Paladins, like shamans, have some extremely powerful tools which doesn't require talents. In fact, I believe they're so powerful it explains why pallies don't have additional emergency buttons as talents.
- Divine Shield, aka the infamous bubble. In addition to the obvious effect of making you invulnerable, it also temporarily removes all threat. Incredibly handy. But wait, there's more!
- Rightous Defense: Slightly risky move, but you can taunt while invulnerable, and it'll cause the mobs to be forced to attack you, while you're invulnerable. I believe it forces them to attack you for 3 seconds, after that they move on to another target. But those seconds might make the difference between giving the tank time to build aggro and a wipe. The risky part is that it increases your threat to be equal to the highest treat target on the list, if that wasn't yourself, thus you're more likely to pull aggro after the bubble fades. It's a gamble, but a calculated one.
- Lay on Hands: Unless you've totally ignored stamina on your gear, this is an insanely powerful, instant, mana free heal. Also returns mana, if you use it on yourself or have the Glyph of Divinity, even more with the Glyph of Lay on Hands, which is even minor for additional fun. Add Improved Lay on Hands to increase the chances that the target survives for a bit more. Phew, how I envy this spell in PVP sometimes.

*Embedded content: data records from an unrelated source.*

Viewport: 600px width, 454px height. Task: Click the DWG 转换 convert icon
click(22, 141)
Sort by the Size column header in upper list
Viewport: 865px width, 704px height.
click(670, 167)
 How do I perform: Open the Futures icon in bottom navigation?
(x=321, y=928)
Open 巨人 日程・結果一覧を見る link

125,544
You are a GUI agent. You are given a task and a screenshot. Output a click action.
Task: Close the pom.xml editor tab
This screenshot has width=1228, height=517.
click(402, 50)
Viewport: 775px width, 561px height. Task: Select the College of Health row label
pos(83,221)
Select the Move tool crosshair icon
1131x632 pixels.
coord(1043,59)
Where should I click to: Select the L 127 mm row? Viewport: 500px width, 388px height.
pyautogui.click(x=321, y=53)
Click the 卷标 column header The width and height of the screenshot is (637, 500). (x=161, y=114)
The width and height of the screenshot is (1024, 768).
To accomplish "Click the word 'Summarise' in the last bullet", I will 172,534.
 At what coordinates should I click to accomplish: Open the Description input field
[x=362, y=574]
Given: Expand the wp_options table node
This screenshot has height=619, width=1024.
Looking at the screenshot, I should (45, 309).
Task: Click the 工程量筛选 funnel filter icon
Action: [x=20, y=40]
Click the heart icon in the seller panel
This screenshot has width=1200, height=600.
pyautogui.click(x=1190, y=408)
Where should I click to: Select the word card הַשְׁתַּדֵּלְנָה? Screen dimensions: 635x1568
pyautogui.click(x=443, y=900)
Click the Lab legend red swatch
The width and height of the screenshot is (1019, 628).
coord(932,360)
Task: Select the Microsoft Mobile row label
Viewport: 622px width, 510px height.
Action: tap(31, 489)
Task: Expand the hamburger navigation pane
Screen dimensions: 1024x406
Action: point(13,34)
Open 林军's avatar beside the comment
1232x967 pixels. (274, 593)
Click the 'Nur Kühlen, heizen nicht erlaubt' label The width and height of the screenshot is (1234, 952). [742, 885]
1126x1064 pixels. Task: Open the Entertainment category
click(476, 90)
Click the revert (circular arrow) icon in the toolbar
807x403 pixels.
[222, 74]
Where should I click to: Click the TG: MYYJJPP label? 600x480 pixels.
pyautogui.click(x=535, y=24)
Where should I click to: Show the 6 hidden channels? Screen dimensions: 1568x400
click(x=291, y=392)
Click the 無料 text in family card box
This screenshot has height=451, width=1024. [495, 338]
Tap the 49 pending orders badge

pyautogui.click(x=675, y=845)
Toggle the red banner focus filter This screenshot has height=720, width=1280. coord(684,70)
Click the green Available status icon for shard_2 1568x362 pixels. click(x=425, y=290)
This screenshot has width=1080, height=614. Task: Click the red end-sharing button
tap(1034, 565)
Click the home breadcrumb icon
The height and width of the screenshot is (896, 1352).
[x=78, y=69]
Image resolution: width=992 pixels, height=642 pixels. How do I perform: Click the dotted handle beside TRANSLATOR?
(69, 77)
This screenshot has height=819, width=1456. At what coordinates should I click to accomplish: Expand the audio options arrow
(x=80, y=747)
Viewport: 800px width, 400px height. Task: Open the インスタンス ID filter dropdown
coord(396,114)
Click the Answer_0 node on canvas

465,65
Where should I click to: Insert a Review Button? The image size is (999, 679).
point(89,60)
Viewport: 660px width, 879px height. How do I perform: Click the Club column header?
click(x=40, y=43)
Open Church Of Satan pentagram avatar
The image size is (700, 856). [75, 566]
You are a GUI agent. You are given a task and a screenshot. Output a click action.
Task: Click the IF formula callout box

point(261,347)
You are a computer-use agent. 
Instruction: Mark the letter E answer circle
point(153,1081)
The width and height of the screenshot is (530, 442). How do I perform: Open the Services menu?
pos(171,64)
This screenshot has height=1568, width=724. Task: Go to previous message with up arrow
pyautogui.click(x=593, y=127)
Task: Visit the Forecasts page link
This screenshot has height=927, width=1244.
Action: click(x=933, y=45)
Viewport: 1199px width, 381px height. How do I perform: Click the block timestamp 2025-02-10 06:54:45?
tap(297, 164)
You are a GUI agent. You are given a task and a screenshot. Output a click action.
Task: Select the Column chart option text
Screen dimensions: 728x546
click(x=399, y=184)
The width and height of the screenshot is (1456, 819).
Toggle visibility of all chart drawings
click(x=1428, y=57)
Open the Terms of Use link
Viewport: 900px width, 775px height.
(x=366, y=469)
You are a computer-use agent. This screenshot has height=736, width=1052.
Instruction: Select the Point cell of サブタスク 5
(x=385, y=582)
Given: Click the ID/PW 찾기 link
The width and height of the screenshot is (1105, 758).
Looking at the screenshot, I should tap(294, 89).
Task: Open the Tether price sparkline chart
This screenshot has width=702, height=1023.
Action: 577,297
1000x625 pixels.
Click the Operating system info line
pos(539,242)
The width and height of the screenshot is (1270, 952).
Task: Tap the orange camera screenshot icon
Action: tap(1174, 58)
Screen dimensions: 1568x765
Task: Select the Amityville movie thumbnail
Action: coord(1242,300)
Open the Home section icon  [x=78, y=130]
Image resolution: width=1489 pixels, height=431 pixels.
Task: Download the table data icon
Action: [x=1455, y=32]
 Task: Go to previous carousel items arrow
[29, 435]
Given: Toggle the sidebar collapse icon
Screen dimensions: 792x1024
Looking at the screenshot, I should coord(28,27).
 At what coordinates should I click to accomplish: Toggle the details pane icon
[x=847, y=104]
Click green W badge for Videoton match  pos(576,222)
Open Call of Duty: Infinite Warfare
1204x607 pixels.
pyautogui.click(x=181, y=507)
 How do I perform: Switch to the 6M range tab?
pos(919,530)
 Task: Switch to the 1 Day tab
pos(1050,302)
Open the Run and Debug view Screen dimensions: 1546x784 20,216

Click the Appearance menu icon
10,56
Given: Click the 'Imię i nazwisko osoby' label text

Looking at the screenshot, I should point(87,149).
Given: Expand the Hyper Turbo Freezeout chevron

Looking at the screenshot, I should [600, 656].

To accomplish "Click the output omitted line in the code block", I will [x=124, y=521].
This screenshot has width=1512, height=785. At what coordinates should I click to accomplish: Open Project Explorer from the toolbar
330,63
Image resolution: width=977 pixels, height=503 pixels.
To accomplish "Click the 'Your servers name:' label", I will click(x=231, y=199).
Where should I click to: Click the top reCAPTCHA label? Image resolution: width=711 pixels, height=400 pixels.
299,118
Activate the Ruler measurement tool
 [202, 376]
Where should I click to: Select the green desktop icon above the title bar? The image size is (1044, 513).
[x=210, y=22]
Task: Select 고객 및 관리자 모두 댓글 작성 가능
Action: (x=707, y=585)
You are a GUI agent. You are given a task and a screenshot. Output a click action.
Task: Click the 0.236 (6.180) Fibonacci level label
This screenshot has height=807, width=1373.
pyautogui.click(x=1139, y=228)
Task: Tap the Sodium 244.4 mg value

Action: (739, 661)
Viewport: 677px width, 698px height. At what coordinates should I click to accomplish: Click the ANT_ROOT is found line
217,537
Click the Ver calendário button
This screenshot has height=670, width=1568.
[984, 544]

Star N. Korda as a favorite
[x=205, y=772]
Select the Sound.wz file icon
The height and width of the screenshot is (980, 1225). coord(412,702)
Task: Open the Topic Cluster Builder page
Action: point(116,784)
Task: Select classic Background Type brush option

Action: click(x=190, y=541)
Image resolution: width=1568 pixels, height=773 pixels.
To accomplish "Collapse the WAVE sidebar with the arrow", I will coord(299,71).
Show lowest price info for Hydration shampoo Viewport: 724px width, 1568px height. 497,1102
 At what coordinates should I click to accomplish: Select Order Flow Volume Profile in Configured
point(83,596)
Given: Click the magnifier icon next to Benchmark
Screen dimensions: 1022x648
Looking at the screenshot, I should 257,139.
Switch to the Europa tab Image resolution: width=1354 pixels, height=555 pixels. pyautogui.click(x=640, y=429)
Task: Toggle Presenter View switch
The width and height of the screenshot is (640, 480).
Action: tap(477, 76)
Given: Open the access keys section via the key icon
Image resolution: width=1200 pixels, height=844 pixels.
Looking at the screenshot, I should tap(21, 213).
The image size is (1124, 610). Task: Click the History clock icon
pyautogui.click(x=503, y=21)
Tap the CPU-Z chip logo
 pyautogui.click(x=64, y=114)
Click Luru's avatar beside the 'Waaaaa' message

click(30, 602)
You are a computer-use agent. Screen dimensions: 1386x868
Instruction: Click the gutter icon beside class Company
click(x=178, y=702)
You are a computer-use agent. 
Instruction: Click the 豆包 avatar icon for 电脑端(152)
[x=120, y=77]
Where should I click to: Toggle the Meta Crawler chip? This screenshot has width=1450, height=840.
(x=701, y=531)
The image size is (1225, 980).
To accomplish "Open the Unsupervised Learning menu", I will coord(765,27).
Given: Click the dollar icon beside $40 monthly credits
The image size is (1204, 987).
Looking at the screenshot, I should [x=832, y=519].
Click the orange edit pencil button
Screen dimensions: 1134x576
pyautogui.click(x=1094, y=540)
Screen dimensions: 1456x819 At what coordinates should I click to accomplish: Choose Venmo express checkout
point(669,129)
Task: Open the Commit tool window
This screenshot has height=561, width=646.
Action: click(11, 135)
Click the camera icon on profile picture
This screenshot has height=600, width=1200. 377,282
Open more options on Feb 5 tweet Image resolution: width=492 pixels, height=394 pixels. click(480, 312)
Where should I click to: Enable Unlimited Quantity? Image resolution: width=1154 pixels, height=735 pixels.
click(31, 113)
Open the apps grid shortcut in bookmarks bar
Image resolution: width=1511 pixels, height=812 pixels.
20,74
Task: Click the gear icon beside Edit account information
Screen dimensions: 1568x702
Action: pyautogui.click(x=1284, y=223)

- Divine Intervention: Provided you have a second resser in the group, a fantastic wipe recovery. The fantastic part about it is that the paladin who uses this doesn't loose durability. I can't friggin' understand why I've never seen a single paladin (except for myself) use this in any 5-man. Okay, I have a theory. It's because being a healer myself, I don't often have a pally healer in my group, protection pallies can't use this because they *might* survive if they don't use it and thus save the entire wipe, and retribution pallies are just good at earning their name retrinoobs/rettards/whatever.
My opinion: Priests really needed an emergency button. Since I haven't really tested it, I don't know how good it is. Personally, though, I feel I can really make a big difference as a shammy, where there's less options available to a druid and priest.
As expected, choose your poison. Each class packs their advantages, disadvantages, and playstyles. While I often envy other healer's abilities, I may have found a match to my playstyle in the shaman way. Half a year back, I switched between my druid and priest all the time because I often banged my head into the limitations with each class. I encourage every healer that have felt something similar to try the other healers. While you love healing, perhaps another healer class might suit your playstyle better?
Having a playstyle that suits you is a hell of a lot more important than having a healer that theorycraftingwise is better.